**Exercise:** In the excerpt on field data collection, what happened to the GPS devices in remote areas?

## Start Excerpt to read

The biggest challenge we faced was how to capture and share mission-critical field data that drive key decisions in a timely and efficient manner that, most importantly, our field teams would adopt. Some of the personnel and logistical issues we were up against became even clearer as we attempted to automate some of our processes.

Dependence of field engineers and staff on traditional pen and paper for data collection led to critical time lags between field data collection and entering information back into a central database for management to access and review. Inherent in the transcription process was the risk of errors in the data entry process due to difficulty reading multiple engineers' notes and papers getting wet or crumpled while out in the field, making them hard to decipher.

We explored using tablet PCs, however these were not convenient for field staff to carry and they were simply not comfortable using them, not to mention the fact that the laptops were often dropped. The cost of each machine, plus repairs, represented a big financial investment for us that did not pay off.

It became obvious very early on that the GPS devices didn't work well for staff because most of them are not very technical and they found the devices hard to learn. The drop-down menus did not provide adequate options to collect the level of detail required. As a result, the devices took more time to use, required the engineers to get out of their car to wait for a signal, and could not capture all the relevant data that could be recorded by hand. Varying field conditions, from underground manholes to being knee deep in the wetlands amidst dense populations of large trees, also made it difficult to maneuver with the unit in hand. In remote areas a signal was not available, so they didn't work at all under those circumstances.

Deploying these technologies was a challenge for us due to the resistance to changing familiar business practices and learning a new system of working. Since pen and paper prevailed as a common language across the team, we began to research other options.

## End Excerpt to read
## Start Collected material

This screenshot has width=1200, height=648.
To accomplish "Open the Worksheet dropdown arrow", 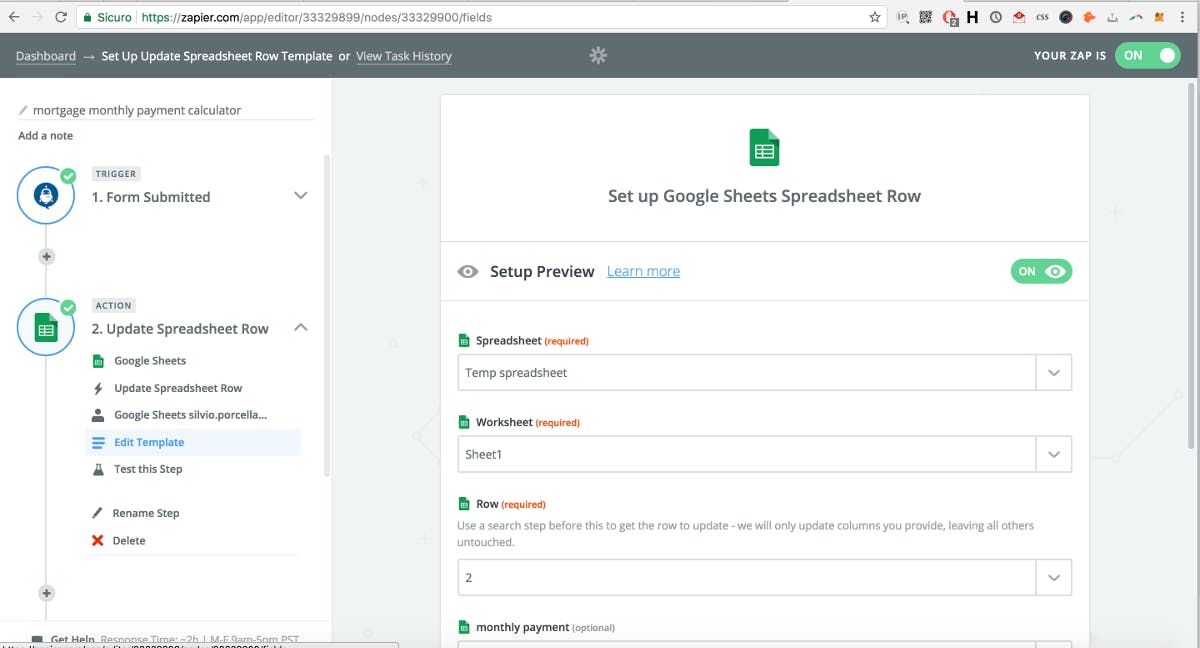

## End Collected material

**Problem solution:** No signal was available there, so the devices didn't work at all.